You can probably expect another IOER “tweak” from the Fed on Wednesday, or even “emergency” action before then, in an effort to alleviate an acute funding squeeze.
“The USD funding levee has broken”, BofA’s Mark Cabana wrote Monday evening, following a spike in GC repo around large coupon settlements and this month’s corporate tax payment deadline, which is expected to suck between $75 and $100 billion out of funding markets.
Monday’s (mis)behavior in GC repo spilled over, with widening in FRA-OIS and X-ccy basis, all indicative of dollar liquidity problems and reserve scarcity.
Overnight repo surged as high as 4.75% on Monday (one desk saw 8%), threatening the Fed’s control of rates, as this could yank the fed funds effective rate higher towards the upper-end of the range. The “problem” continued on Tuesday, with the rate opening at 7%.
The effective fed funds rate rose to 2.25%, right at the top of the Fed’s target range. That is 15bps above IOER. That makes Fed intervention to address the situation more likely, although the threshold might be a bit higher.
“Repo pressure is almost entirely a settlement story with $54 billion of net supply in Treasury coupons landing on already very crowded dealer balance sheets”, NatWest’s Blake Gwinn said, in a note.
This unruly action in dollar funding markets is something the Fed has been grappling with for quite a while, and this week’s “chaos” (as one observer put it) means Jerome Powell will need to do something to ameliorate the situation or risk making it worse in “error of omission” fashion.
“Sustained FF pressure will likely raise questions about the Fed’s ability to control money markets”, BofA’s Cabana notes, adding that “the recent FF pressure and expectation that it will persist over coming days now makes an IOER cut at the September FOMC meeting our base case”.
As discussed in the linked post above, another IOER tweak is just a Band-Aid to buy time. Wresting back control will require temporary repos, putting in place the long-rumored standing repo facility or, if that’s not ready to go yet, outright QE.
“Our biggest question is when the Fed starts expanding its balance sheet to address the pressure [and] our best guess is it would do so when FF trades at IOER+15 to +20 bp”, Cabana said Monday, adding that “depending on the severity of funding pressures this threshold could be reached this week”.
As noted, this is a problem that’s been lurking in the background, and it appears to have now boiled over thanks to the collision of liquidity withdrawals (the corporate tax payments and rebuilding of Treasury’s general account) with the ongoing flood of supply unleashed after the resolution of the debt ceiling and maxed-out dealer balance sheets.
And then there’s last week’s bond rout. “Overall, I feel like the rate spike is related to the cash market selloff last week”, Scott Skyrm, VP at Curvature Securities said Monday. “As retail clients sell securities into a down market, the banks accumulate long positions and then need to finance more collateral in the repo market”, he added.
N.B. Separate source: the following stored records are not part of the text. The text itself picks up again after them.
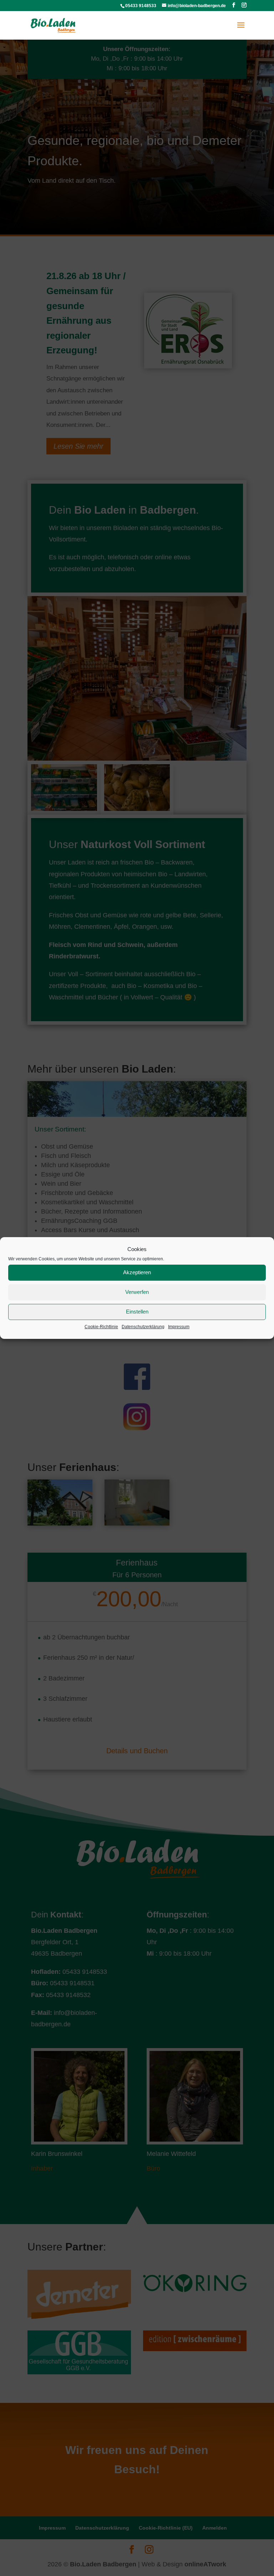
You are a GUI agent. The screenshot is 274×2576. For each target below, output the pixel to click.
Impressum (178, 1326)
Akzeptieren (137, 1273)
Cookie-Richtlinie (101, 1326)
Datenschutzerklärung (143, 1326)
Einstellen (137, 1312)
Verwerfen (137, 1292)
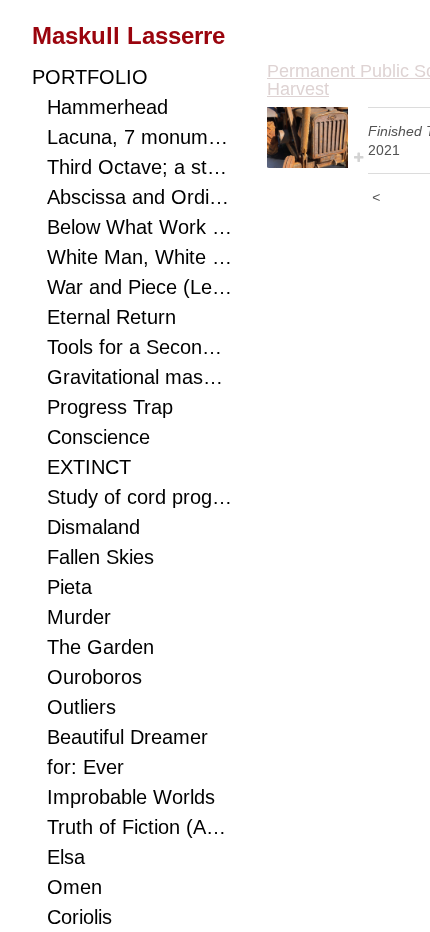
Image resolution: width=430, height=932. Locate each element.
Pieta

“Monday’s behavior in GC Repo has again exposed the lagging structural effects of 1) the prior QT program, 2) policy rates remaining near 11.5 year highs and 3) ongoing and massive UST issuance, all against an acute near-term liquidity withdrawal”, Nomura’s Charlie McElligott remarked in a late Monday evening client blast.
The fact that this came mid-month (as opposed to month-end/year-end) makes it all the more disconcerting.
So, just one more headache for the beleaguered Fed chair, although one he likely anticipated – or at least so one hopes.
“In light of this horribly-timed $Funding dysfunction, Fed Chair Powell HAS to address this issue somewhere during this week’s meeting, as a ‘head in the sand’ technique of ‘just 25bps and more mid-cycle’ talk could see the pressures in the front-end turn disastrous for systemic liquidity between now and year-end if no further guidance is provided regarding either an acknowledgement of the issue through another IOER cut, and longer-term, a more powerful outright “EASING CYCLE” or discussion of the acceleration of LSAP to expand the balance-sheet once again and in an effort to again provide an ‘ample reserves’ environment”, McElligott chided, summing up this vexing situation, and echoing BofA’s Cabana who has been shouting about this in note after note for months.